Jakoubek became insensed by Chelc̄icky̍'s "obstinacy" and in A.D. 1420, when Emperor Sigismund declared war which Pope Martin V seconded by proclaiming a crusade against "the Wyclefites, Hussites, and other heretics, their furtherers, harbourers, and defenders," the masters of the University fully endorsed Jakoubek's thomistic sanction of the "just war." It was on this occasion that Peter parted with the Calixtine leaders.32

On both sides, papal and Hus site, war became not only outwardly but also ideologically a crusade.33 Hussitism was transformed into a reincarnation, as it were, of the primitive Hebrew concept of the Warrior Nation fighting the battles of its War God Yahweh.
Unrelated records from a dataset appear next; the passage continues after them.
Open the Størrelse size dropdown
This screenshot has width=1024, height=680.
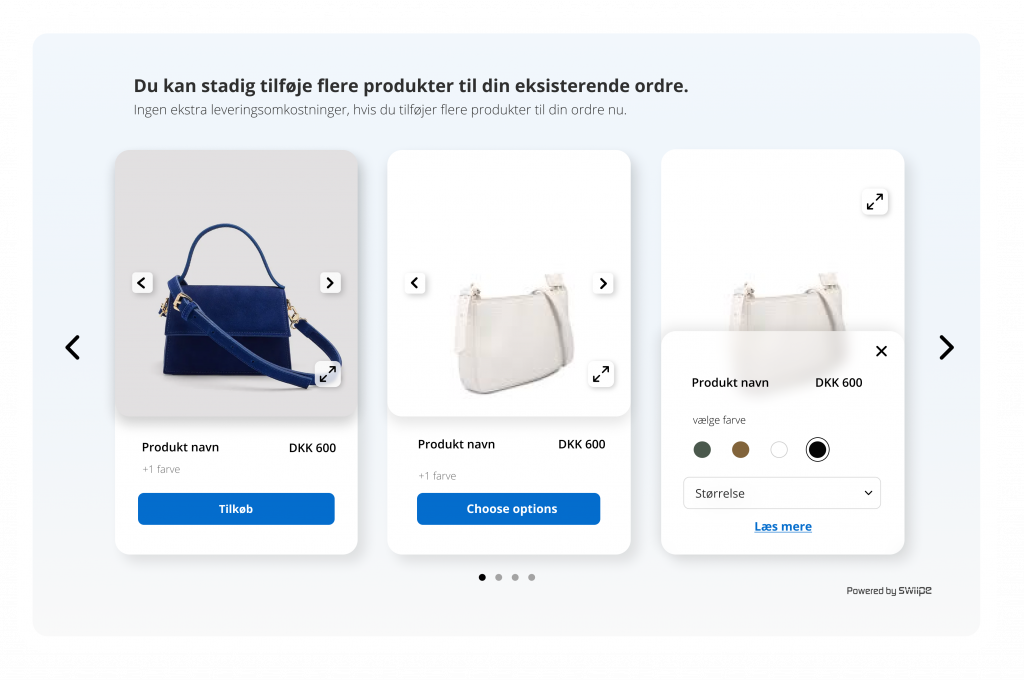coord(782,493)
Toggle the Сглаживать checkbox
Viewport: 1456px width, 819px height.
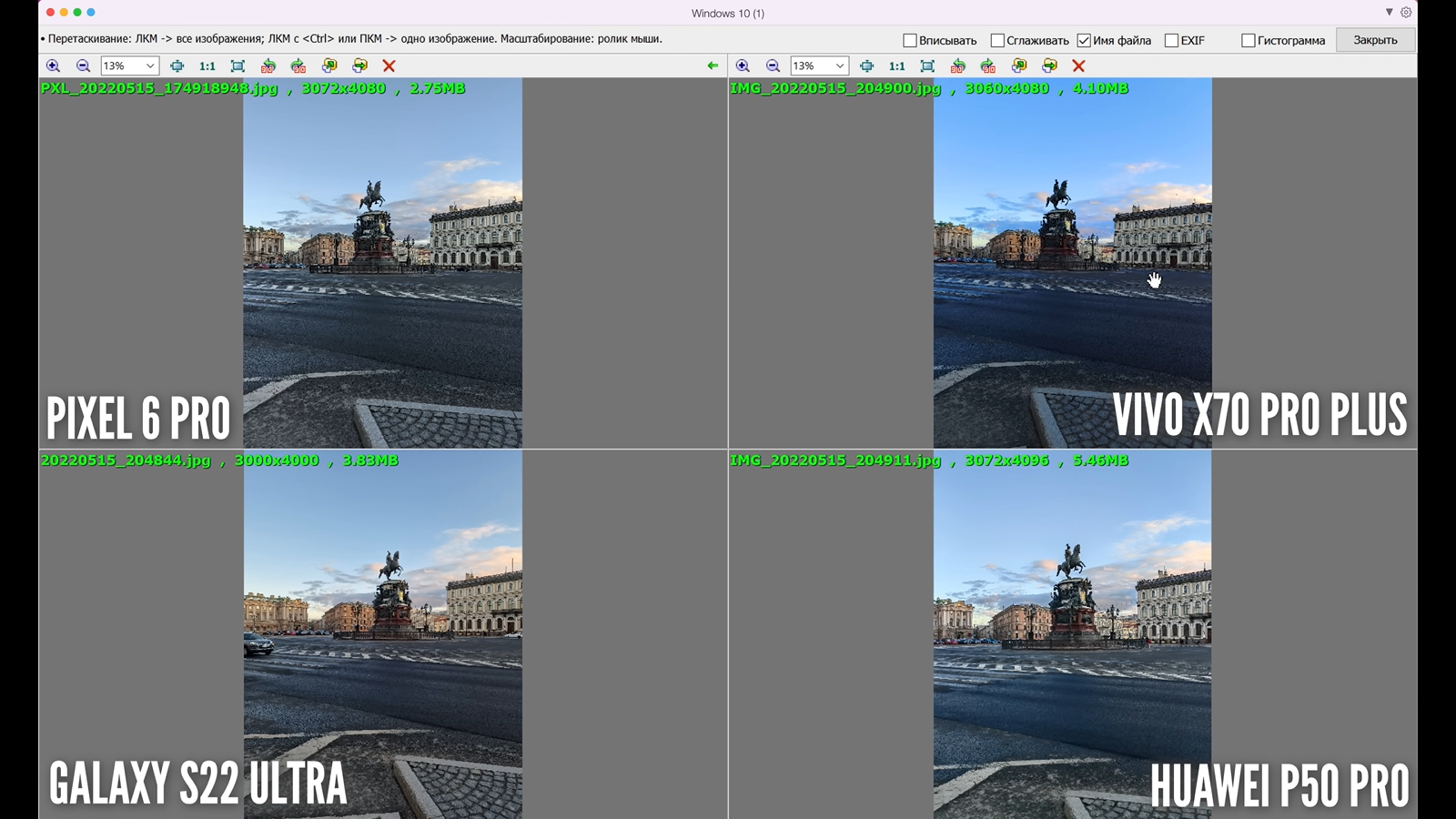coord(997,40)
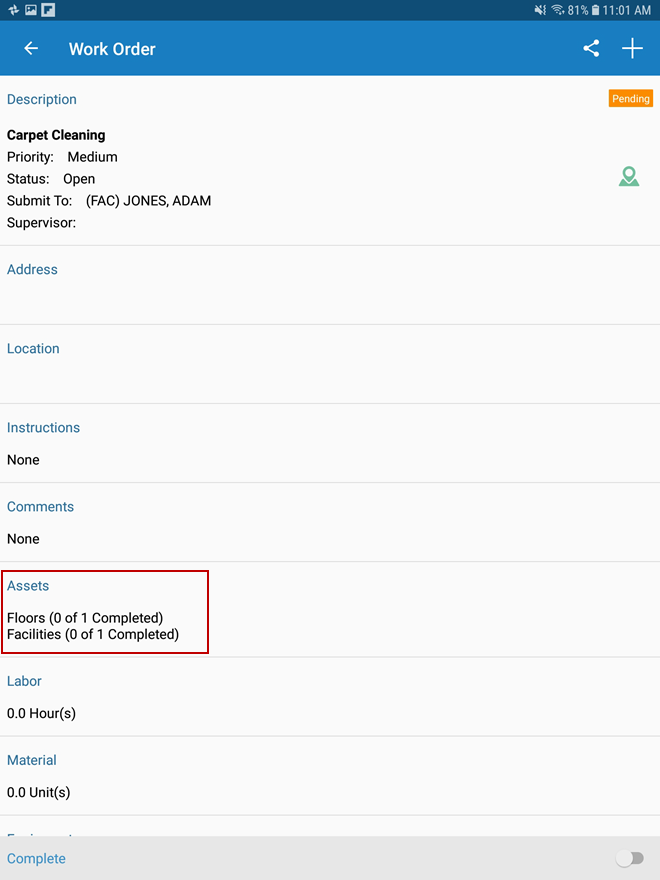
Task: Select the Instructions section header
Action: 43,427
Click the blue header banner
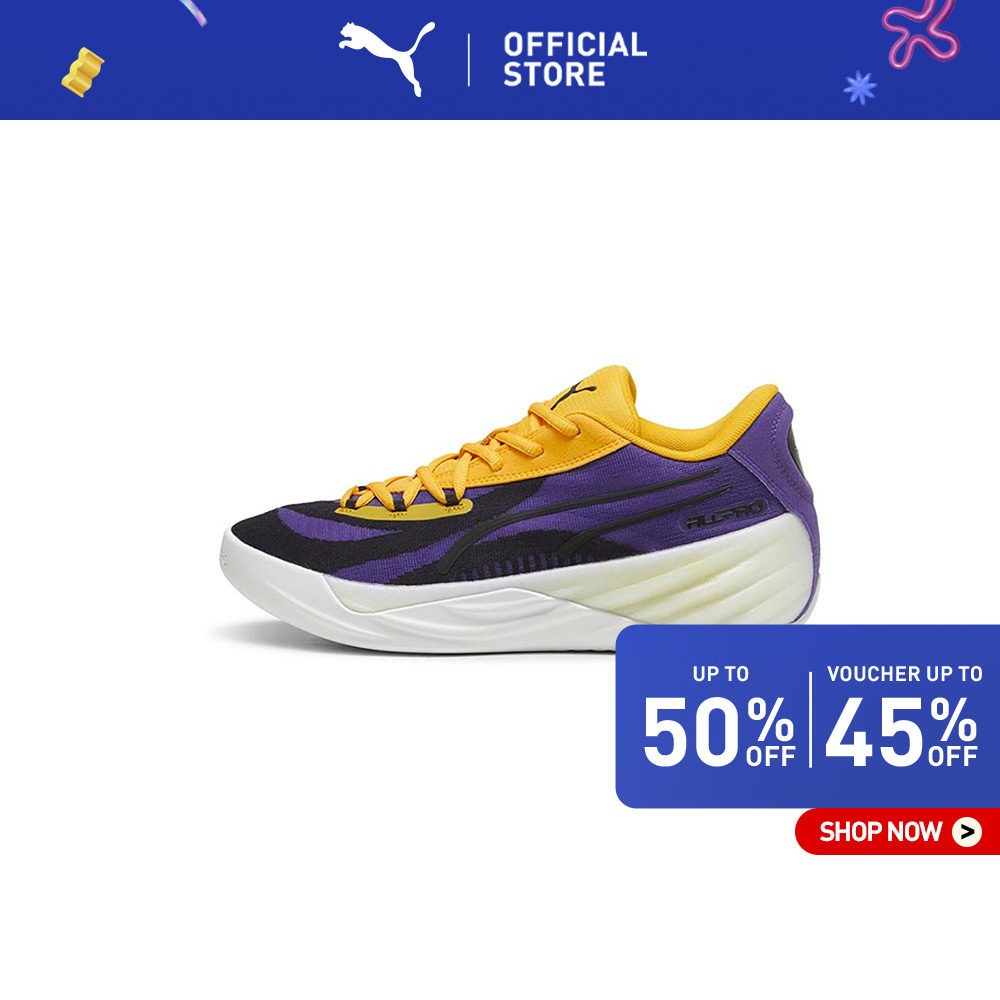This screenshot has height=1000, width=1000. point(500,60)
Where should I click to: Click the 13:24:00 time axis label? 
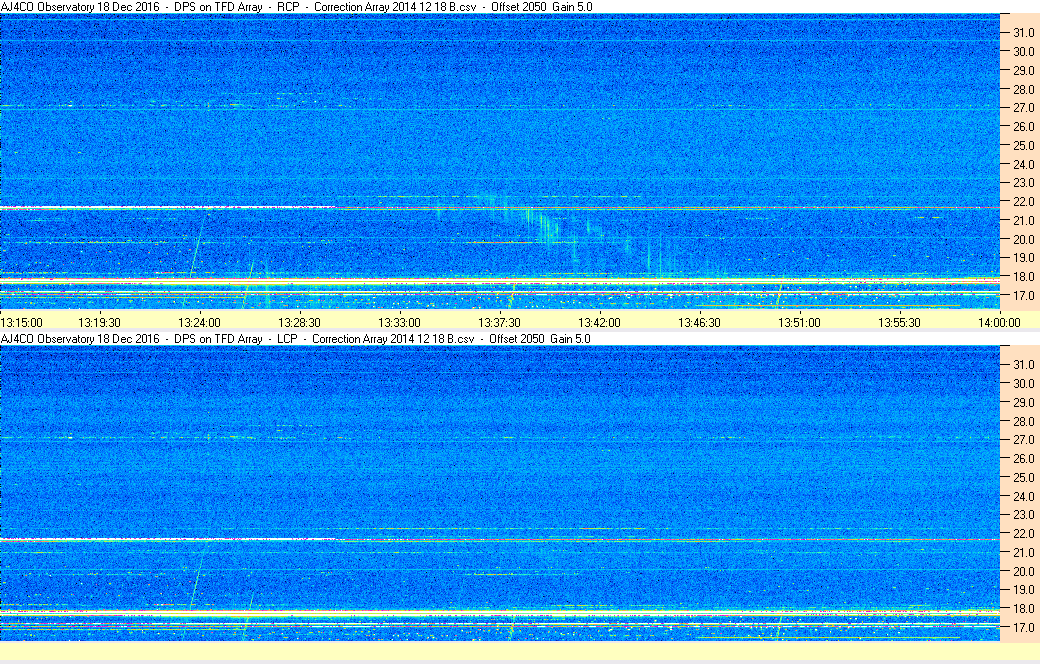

It was quick, violent and single-minded as are all true mass revolutions under which the old order crumbles to dust. And it was a crusade for Yahweh. For "a revolution always has this in common with a crusade that it is fought not under but against the authority of the prince. A war fought primarily for the defense of an ideal tends to be a crusade, especially if that ideal is religious".34

Hussitism proclaimed with the old Hosts of the Lord: Against violence of evil forces set violence for the good. An eye for an eye! The name of Jesus the Prince of Peace was sung by the thousands of warriors of Hussite columns with a fervor almost unheard of for fourteen hundred years, and the hands of the same people were still warm and red from the blood of the enemies of the Law of God:

So then, archers and lancers of knightly orders,
Halberdiers and scourge-bearers of all ranks,
Remember the generous Lord,
Fear no enemies and disregard their numbers.
Have your Lord alone in your hearts,
Fight with Him and for Him,
And never flee before the enemy!. . .
Shout joyously the war cry:
"Onward ho! Up and at them!"
Hold firm your weapons and cry:
God is our Lord!"35

Chelčický has realized with more penetrating insight than any other reformer the necessity for the Church of Christ of resisting identification with any organized company of people, that is, of being in a strict sense the fellowship of the Holy Spirit, the living spring of Christian life. With prophetic perception he revealed and denounced the Hussite tendency of identifying Christianity, the cause of Christ, with the cause of the Czech nation. He saw that to the iniquity of a crusade they added the curse of nationalism. This nationalism began with a sense of exclusion, of "manifest destiny," and ended with a desire for domination.36

The fusion of the "sour ferment of nationalism" with the "new wine of democracy" in the "old bottles of tribalism," to use Toynbee's terminology, produced amazing immediate results. The Hussites, under the remarkable leadership of the war lord Z̄iz̄ka37 (who shares with the Timurid Emperor Babur of Northern India38 the dubious honor of inventing the fortified chariot which anticipates our modern tank), defeated the Imperial Crusaders' international brigades in two bloody battles near Prague.39

Peter Chelc̄icky̍'s spiritual maturity and greatest intellectual activity coincides with these years of Czech military glory. The Hussite armies were fighting victoriously against almost all European nations40; the fear and fame of these 'warriors of God' were so great that by the mere singing of their anthem41 they drove away the strong forces of crusaders sent against them (Julian Cesarini, the Papal Legate who later became famous at the Council of Basel, being at one occasion in such a hurry that he lost his purple mantle, his crucifix, and the pontifical bull, near Domaz̄lice). Chelc̄icky̍ remained unswayed by the elation of the other Czechs joyously marching to the tune of their martial hymn, thinking they were establishing the Kingdom of God on earth. He severed his connection both with the masters of the Prague University and with the Taborites, and retired to his farm in Chelc̄ice. He chilled the enthusiasm of the Hussites by telling them they were not a whit better than common murderers. To Z̄iz̄ka's fighters as well as to the University's scholars his Christian protest sounded like a discordant note in the martial strains of their anthem. Yet this did not deter Peter: he set himself apart from the national revolution and from the great struggles within the Hus site movement, concentrating all his efforts on the purification of the spiritual revolution started by John Hus. After his withdrawal to Chelc̄ice he began his life mission to "enshrine his thoughts in works which rank among the most precious treasures of Czech literature."42 In all of them, regardless of their topic, he kept on reminding the followers of Hus that they cannot bring about the Kingdom of Heaven as long as a hell of hatred burned within their hearts.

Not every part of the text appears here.